Recuerdo que al igual que ahora, yo sólo quería huir de mi casa. Me imaginaba yo, alejándome por siempre de los tentáculos de mi mamá. Por aquel entonces mi mamá también tenía tentáculos. Sólo que eran mucho más chicos que ahora. Sus tentáculos le fueron creciendo al igual que sus dientes. Los usaba como brazos, y también gozaba agarrándolo todo desde su acuario. Yo la veía y sólo podía pensar en que era siniestra. Lo pensaba tanto que un día simplemente me armé de valor, y decidí dejarla.

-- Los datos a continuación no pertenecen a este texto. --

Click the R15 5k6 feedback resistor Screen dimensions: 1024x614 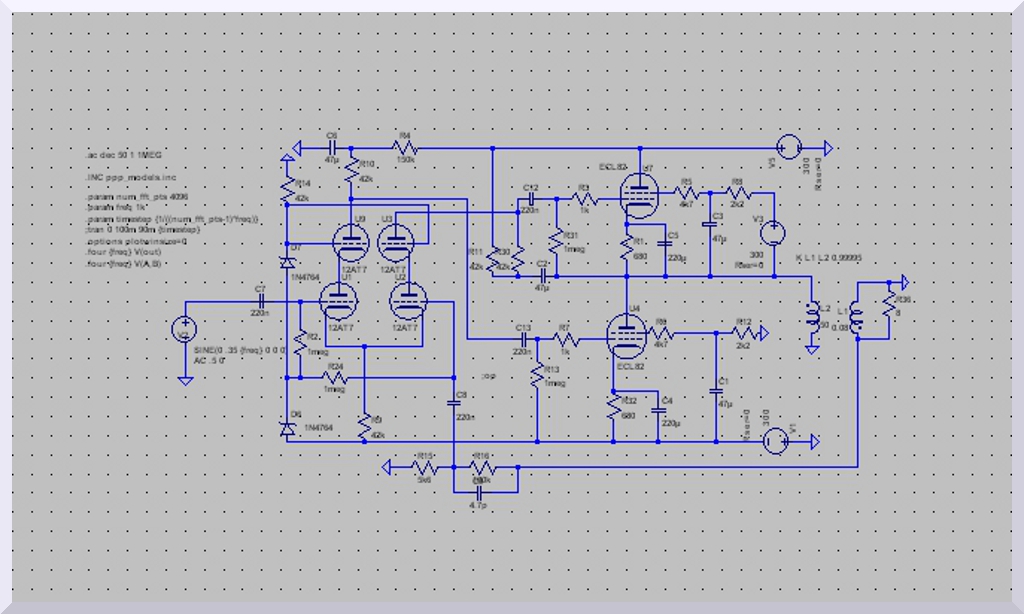pos(424,467)
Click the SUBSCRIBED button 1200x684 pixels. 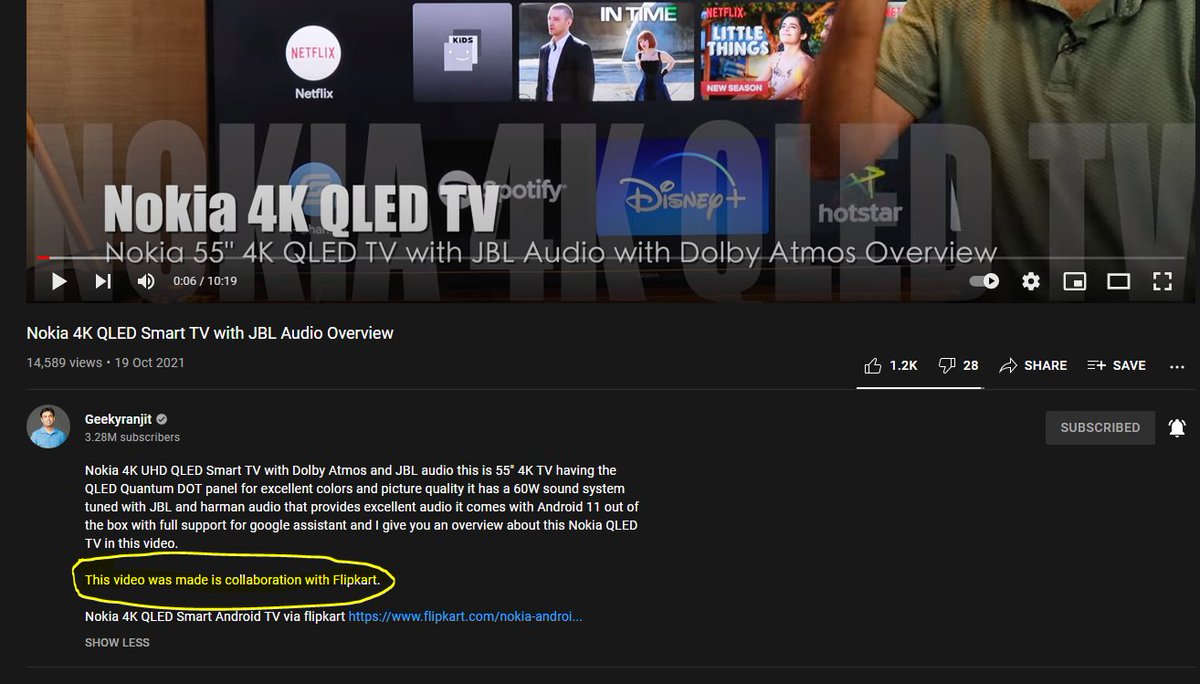1100,427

Recuerdo que planeé toda mi fuga en un día de sol. Los rayos irrumpieron violentamente en mi pieza, cuando yo comencé a armar mi maleta. El sol suele conducirme a resoluciones profundas. Mi maleta era rosada. Allí solo cabían las cosas más importantes de todo lo que había en mi pieza. Las cosas más importantes que podría haber guardado una niña. Es decir los calzones de estrellitas, la muñeca Frutillita para dormir, y el chaleco de arcoíris para andar bien vestida. Recuerdo que esas eran las únicas cosas que realmente quería que estuviesen presentes. Nada más me importaba. También recuerdo que ese día sólo quería llegar hasta el campo de la tía Pepa. La tía Pepa vivía a sólo un par de kilómetros de Valdivia, y era todo lo que podía esperarse de una mujer de campo. Tenía la barriga más grande que un hombre, y unos pelos gruesos y duros en la barbilla.

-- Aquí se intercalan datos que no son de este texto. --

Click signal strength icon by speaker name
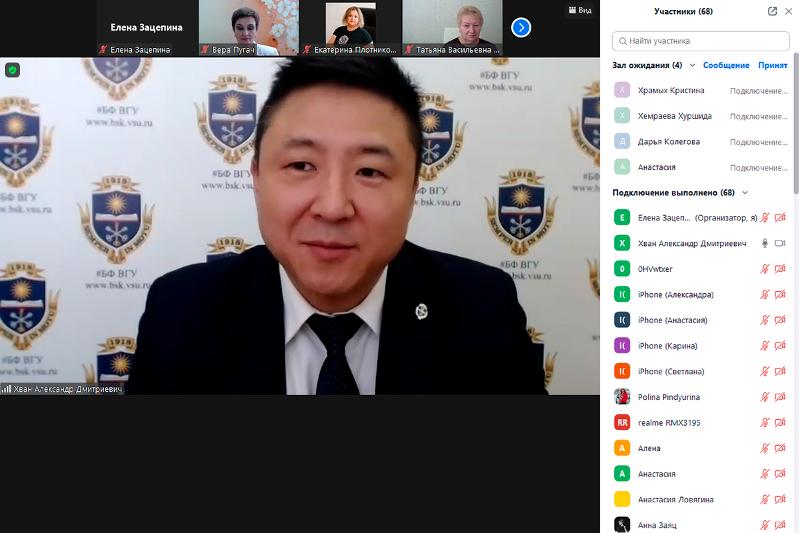The height and width of the screenshot is (533, 800). pos(6,389)
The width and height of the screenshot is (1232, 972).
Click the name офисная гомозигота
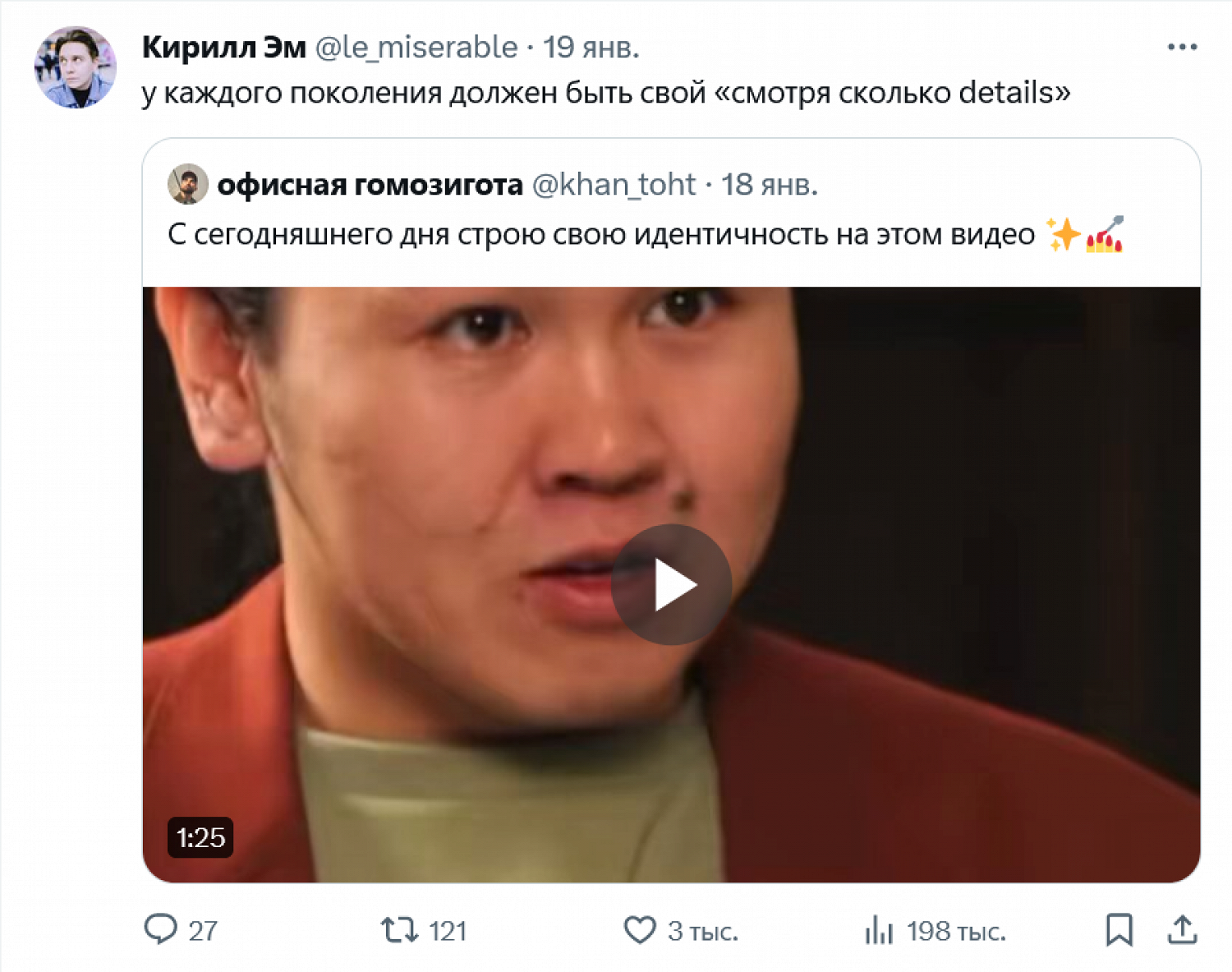tap(370, 185)

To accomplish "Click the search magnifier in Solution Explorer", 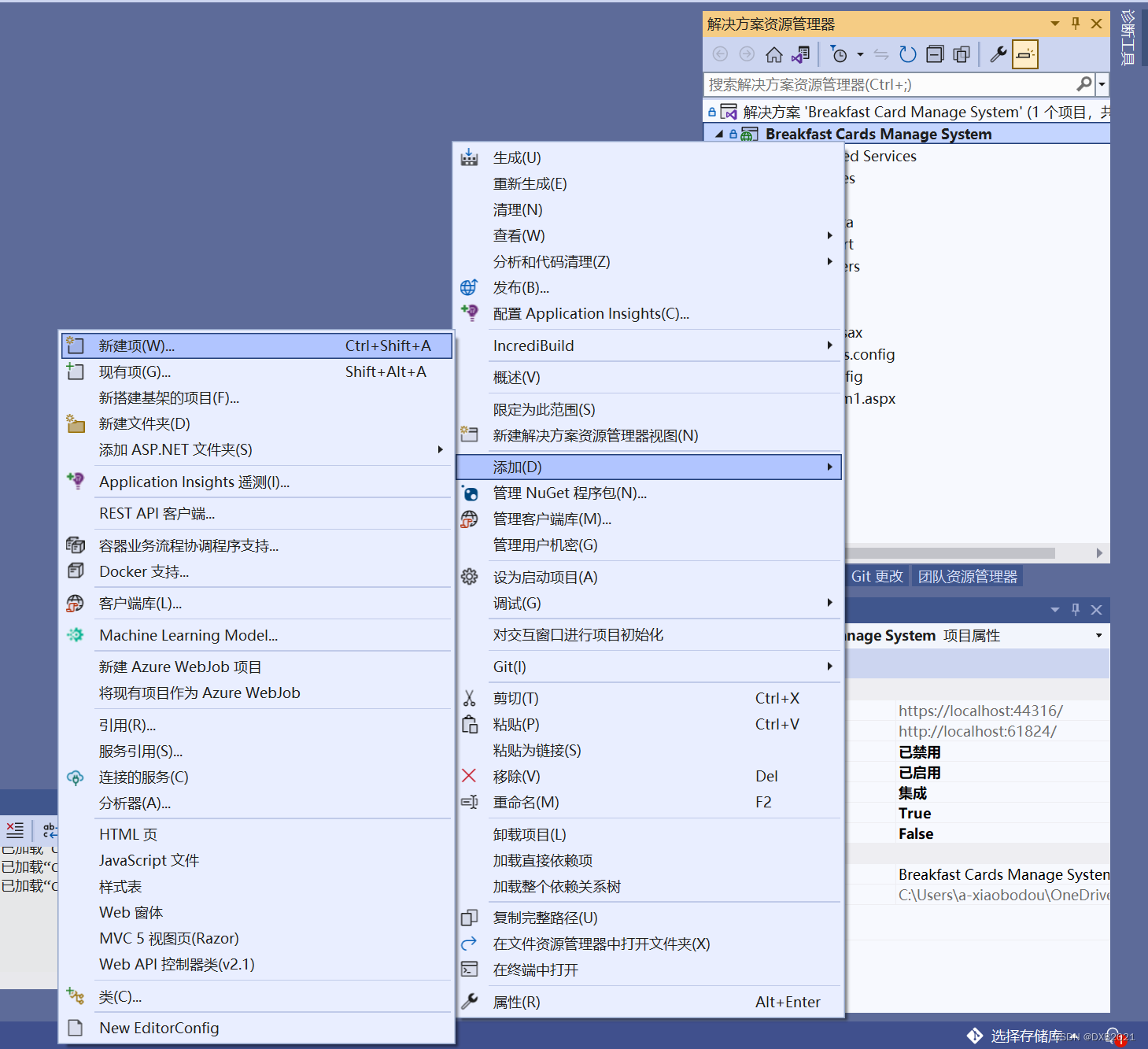I will 1084,84.
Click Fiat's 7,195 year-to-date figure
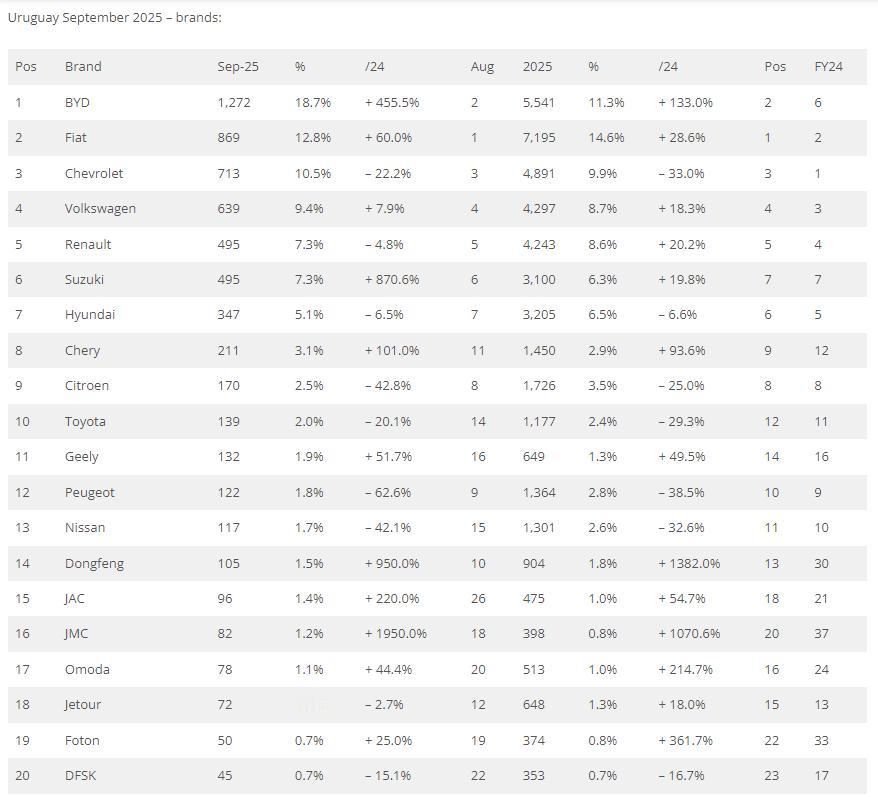 click(x=539, y=138)

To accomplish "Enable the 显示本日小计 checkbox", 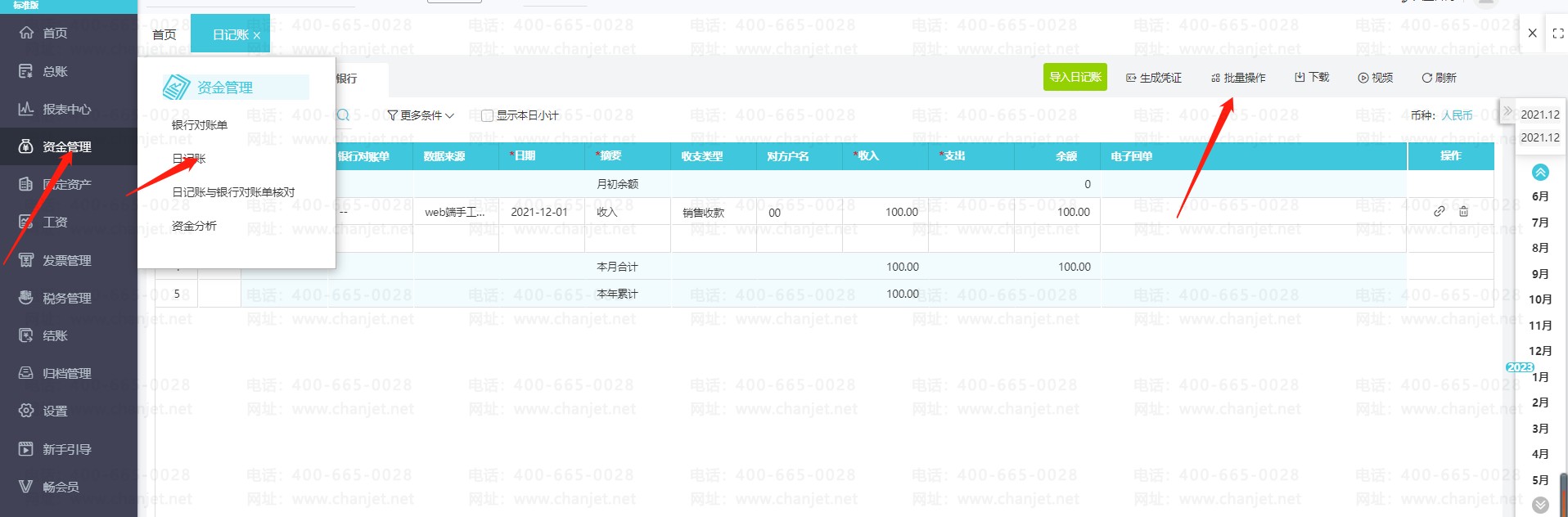I will tap(488, 116).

Yo quería vivir a su lado. Yo quería dormirme con su olor a leche de campo. Yo quería dormirme con su olor, y olvidarme de todos los tentáculos que le estaban saliendo a mi madre. Y por lo mismo que planifiqué mi huida. La planifiqué sin imaginarme nunca lo que ocurriría después. Como dije antes, ese día en que todo ocurrió era de sol. Hacia un sol que enceguecía la vista. Un sol tan fuerte que incluso ya antes de salir de mi casa, tenía la frente mojada. Me veía como una vela a punto de derretirse.

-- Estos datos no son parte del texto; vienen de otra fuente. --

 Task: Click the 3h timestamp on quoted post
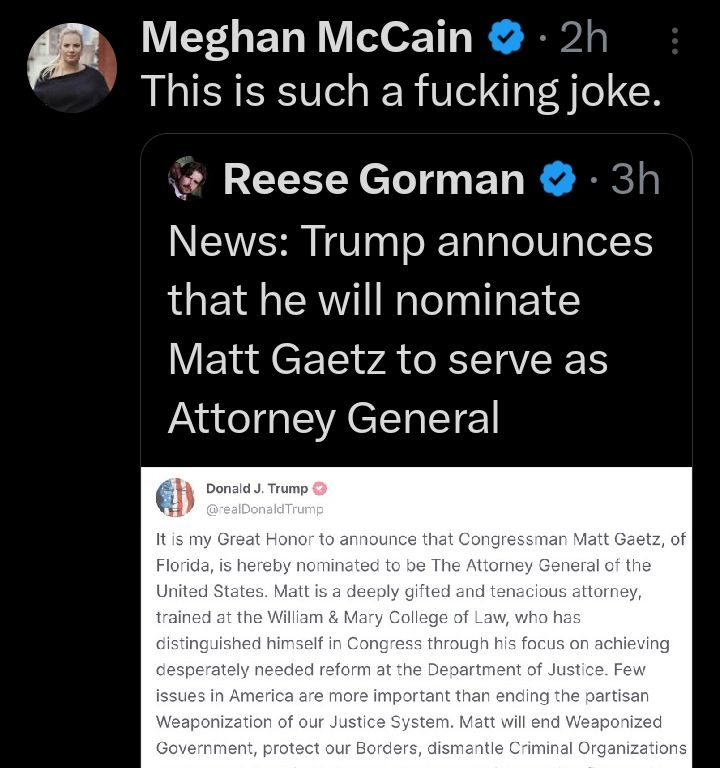pyautogui.click(x=635, y=179)
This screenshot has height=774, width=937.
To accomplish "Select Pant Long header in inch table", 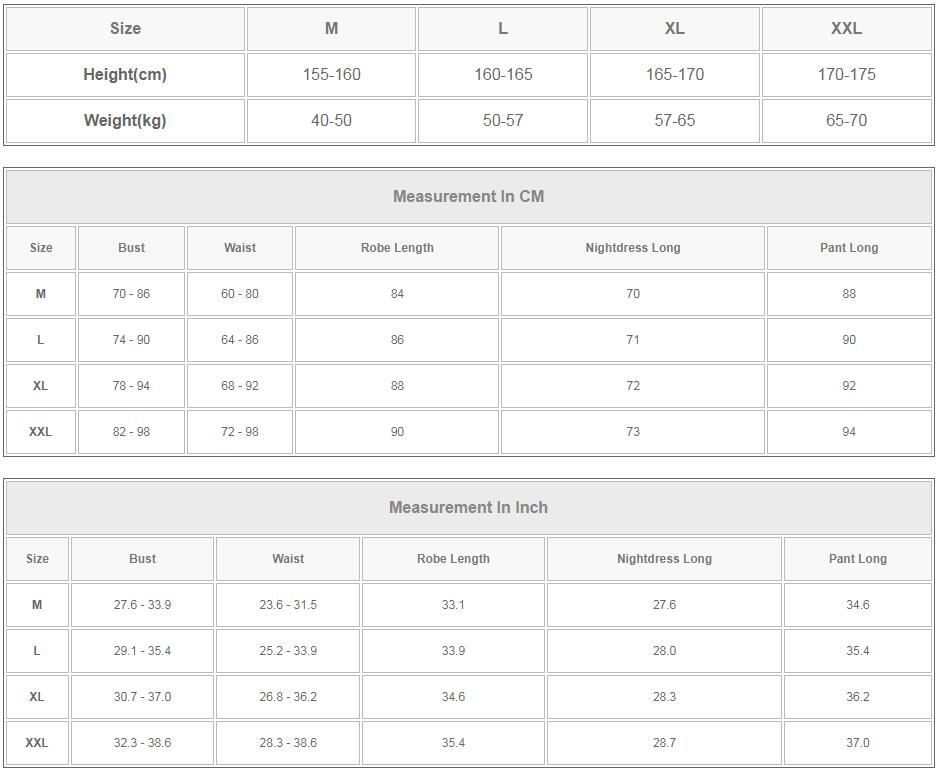I will tap(858, 559).
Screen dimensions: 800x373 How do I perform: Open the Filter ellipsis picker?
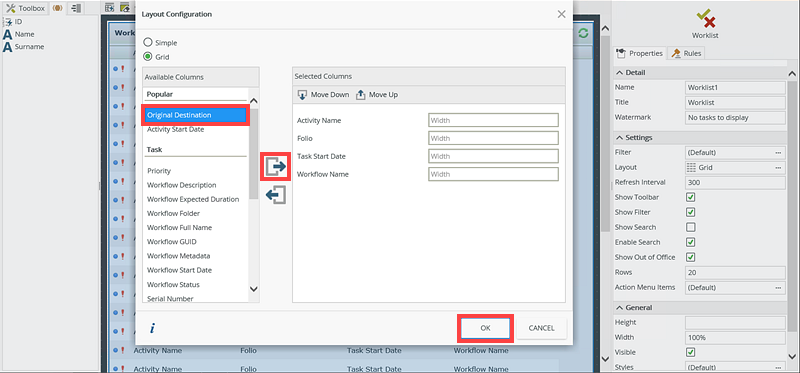779,153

Pocas veces en la vida uno se ve como una vela a punto de derretirse. Como también pocas veces en la vida, uno se encuentra con una madre que es capaz de hacer lo que hizo la mía. Mi madre se transformó en una verdadera serpiente. Mi madre simplemente clavó sus ojos en mi maleta, y supo tirarme la peor de las estocadas. Lo recuerdo como si fuera hoy. Recuerdo todos sus gestos y su sarcasmo. Recuerdo que después de preguntarme por el destino al que iba, sólo lanzo una única frase. Me dijo que yo jamás llegaría hasta allí con mi botín. Con mi miserable billete de “luca”. Mi luca era mi única mesada y ella sabía perfectamente que yo no tenía más ahorros que ese. Y con eso jamás llegaría hasta el Sur. Y me lo dijo y rompió de un plumazo todos mis sueños. Eso, hasta el día de hoy. Hasta el día de hoy que nuevamente vislumbro la idea de una huida. A un Buenos Aires a través de los ojos de Gustavo Cerati.